The task
Give the data again exactly as written, skipping any pictures.

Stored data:
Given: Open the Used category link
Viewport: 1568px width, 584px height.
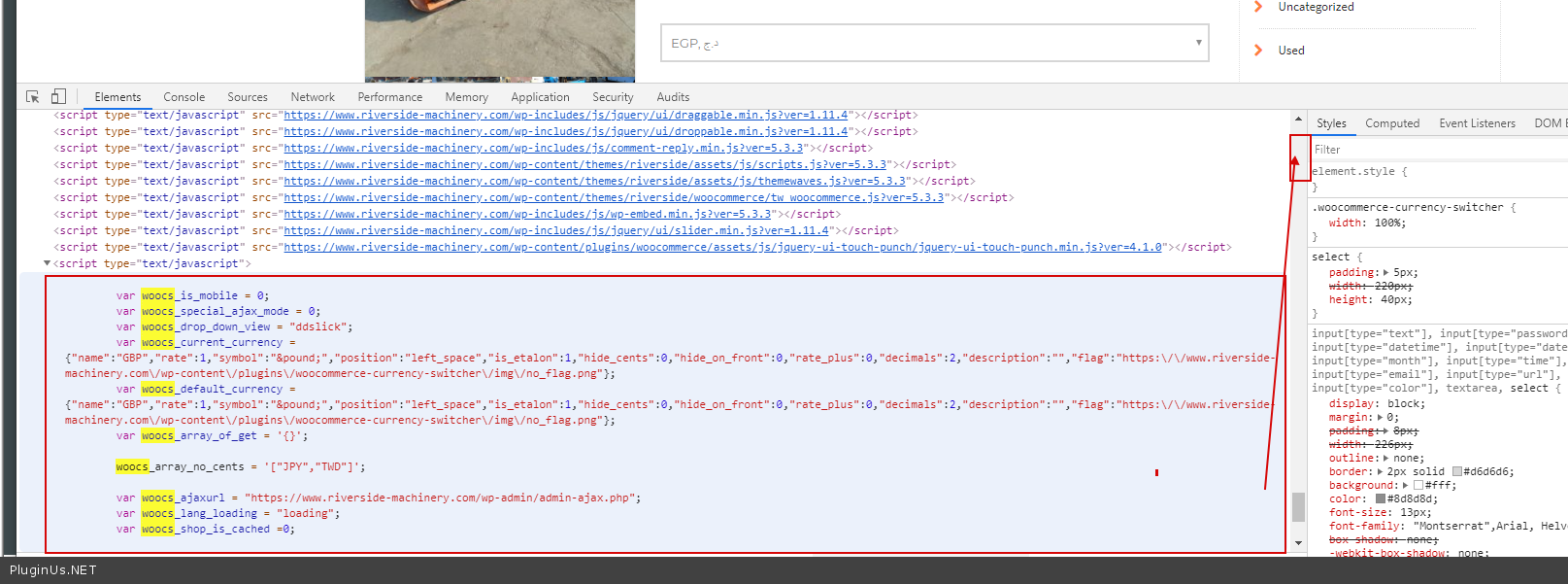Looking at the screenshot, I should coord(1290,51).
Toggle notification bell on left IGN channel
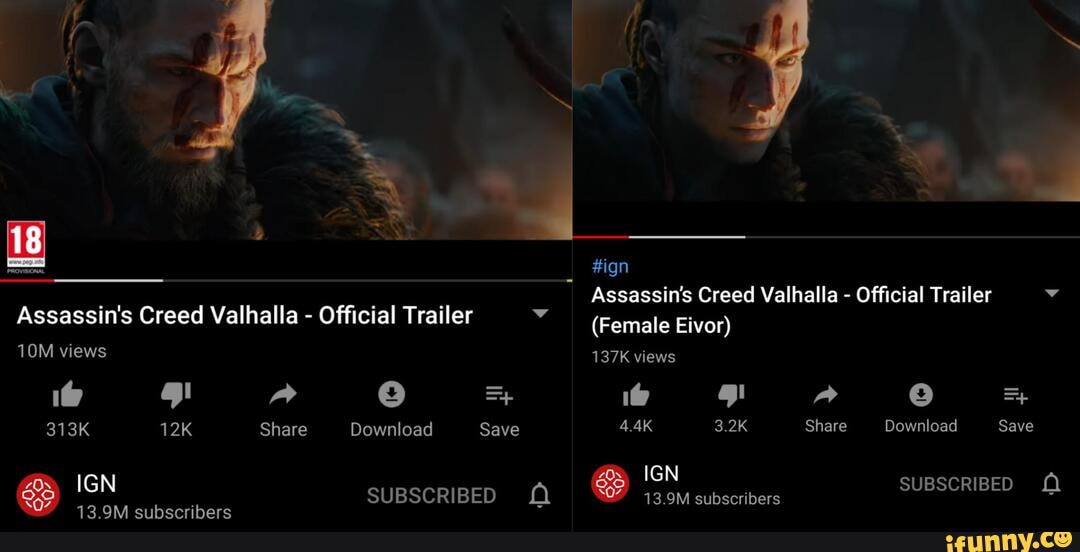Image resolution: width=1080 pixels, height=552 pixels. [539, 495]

Response box
Given: Open the Used category link
Viewport: 1568px width, 584px height.
Looking at the screenshot, I should coord(1290,51).
Toggle notification bell on left IGN channel
Image resolution: width=1080 pixels, height=552 pixels. [539, 495]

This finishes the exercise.